─── Data excerpts
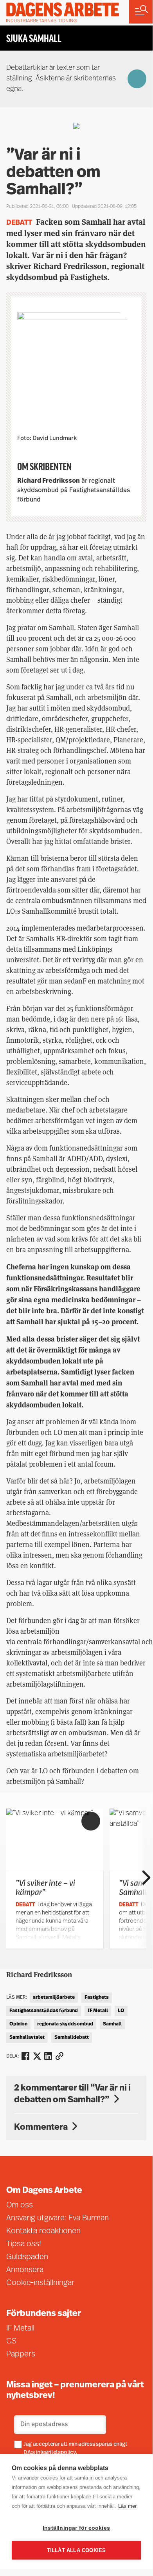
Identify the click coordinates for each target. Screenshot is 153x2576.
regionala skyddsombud (65, 2024)
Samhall (112, 2024)
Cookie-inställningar (40, 2283)
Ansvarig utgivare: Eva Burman (57, 2218)
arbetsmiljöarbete (54, 1997)
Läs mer (127, 2506)
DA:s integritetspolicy (49, 2453)
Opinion (18, 2024)
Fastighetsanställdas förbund (43, 2011)
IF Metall (98, 2011)
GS (11, 2341)
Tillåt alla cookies (76, 2550)
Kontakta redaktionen (43, 2231)
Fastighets (97, 1997)
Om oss (19, 2205)
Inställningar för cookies (76, 2528)
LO (121, 2011)
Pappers (20, 2354)
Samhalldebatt (71, 2037)
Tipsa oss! (23, 2244)
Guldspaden (27, 2257)
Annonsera (24, 2270)
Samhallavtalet (27, 2037)
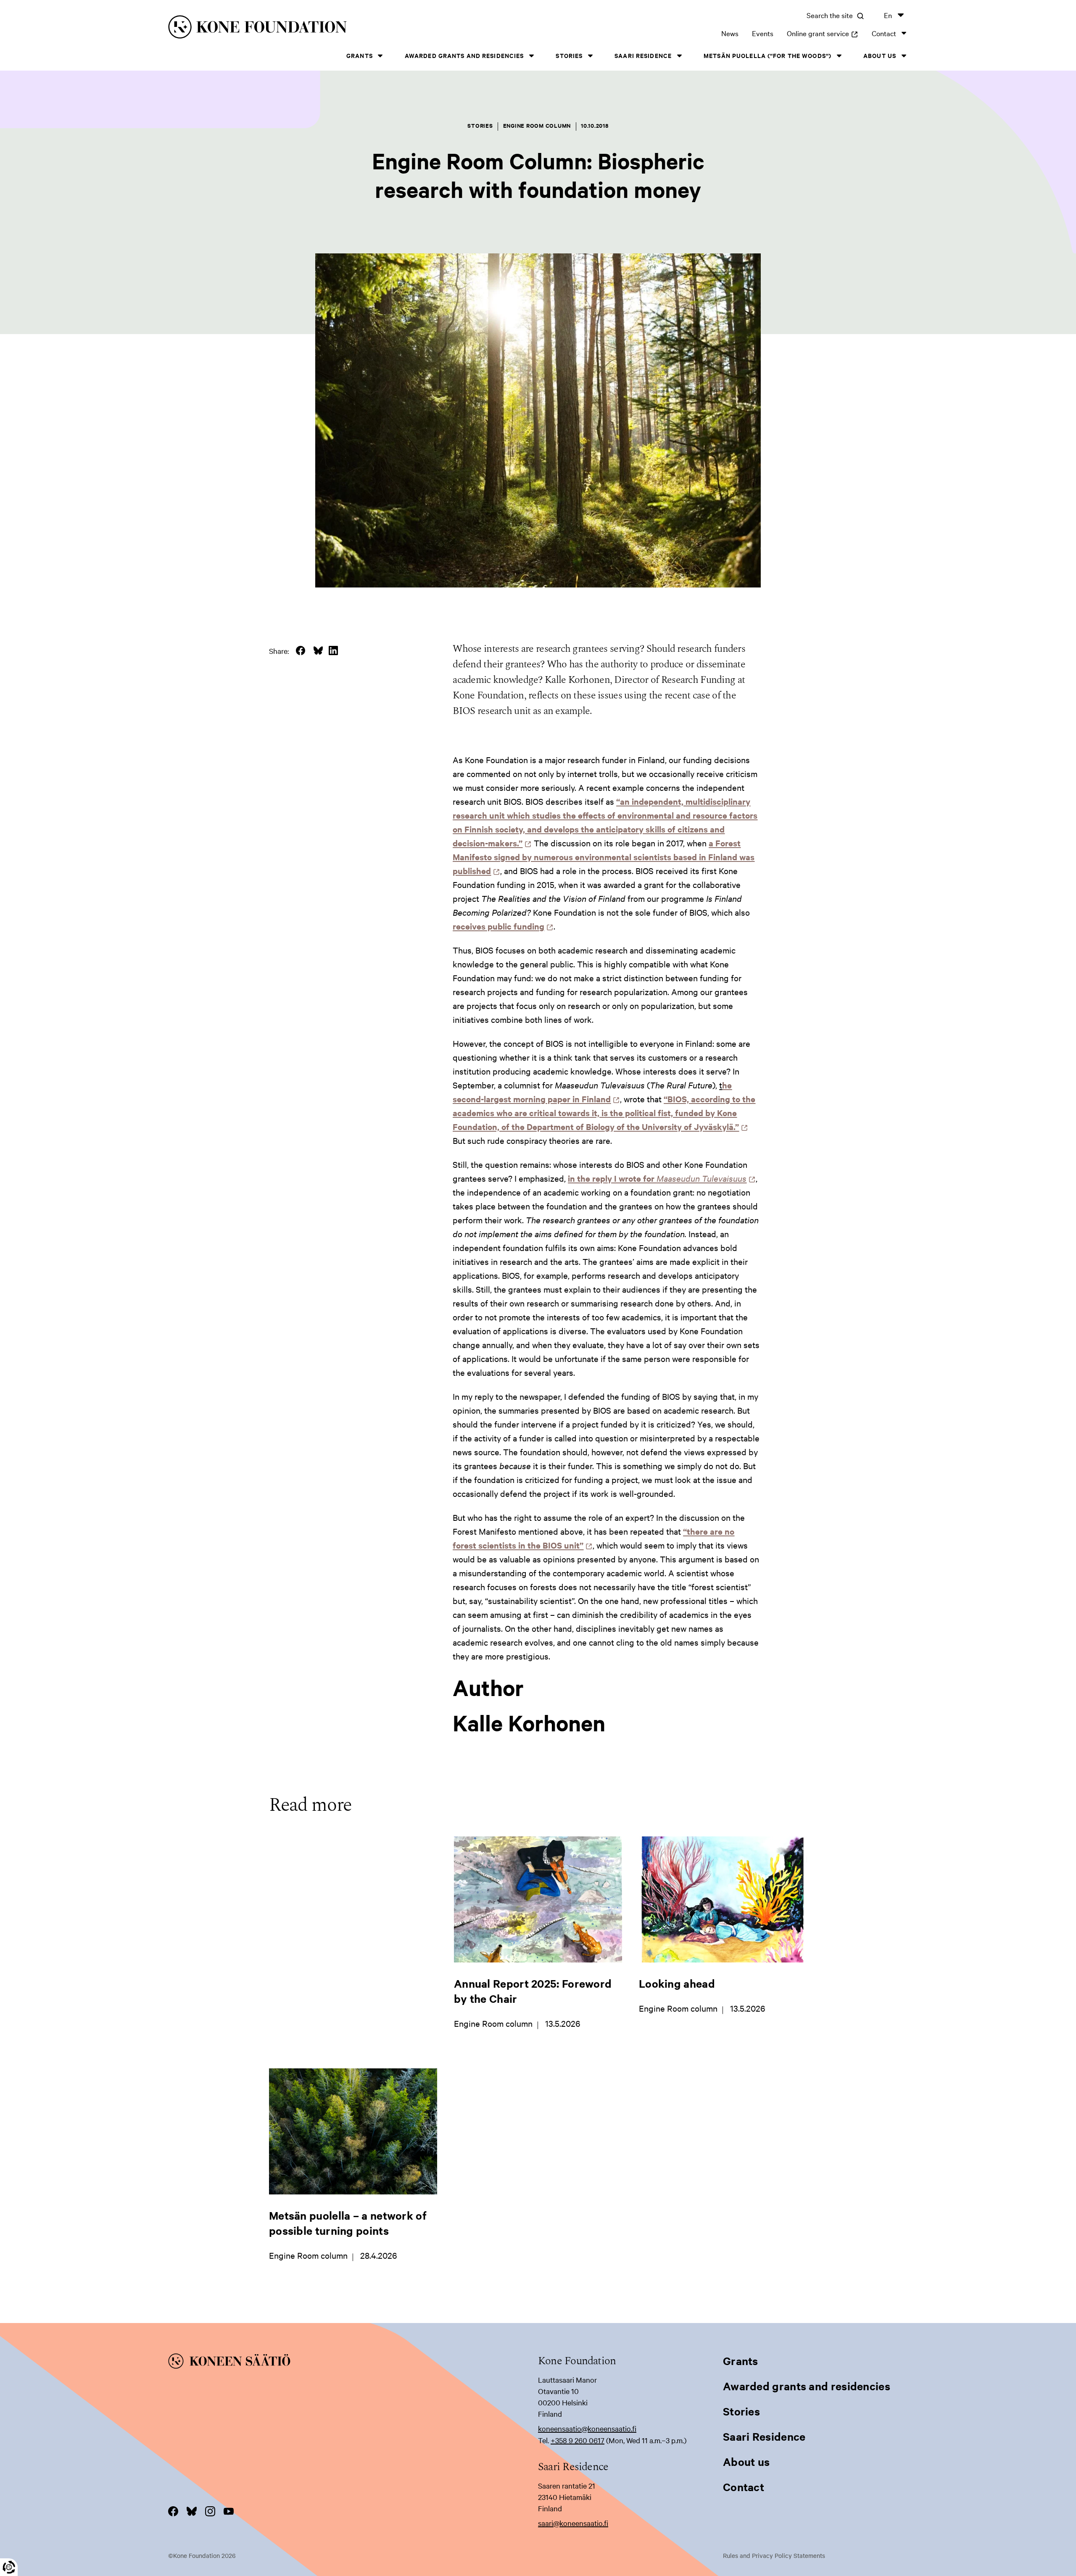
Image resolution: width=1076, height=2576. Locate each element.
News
──────
Brief.
All lines from the line with "Guldspaden (27, 2257)" through the final line of the listing are to be printed exactly, both ends included; the pictures are not.

The answer.
Guldspaden (27, 2257)
Annonsera (24, 2270)
Samhallavtalet (27, 2037)
Image resolution: width=1076, height=2576. Locate each element.
News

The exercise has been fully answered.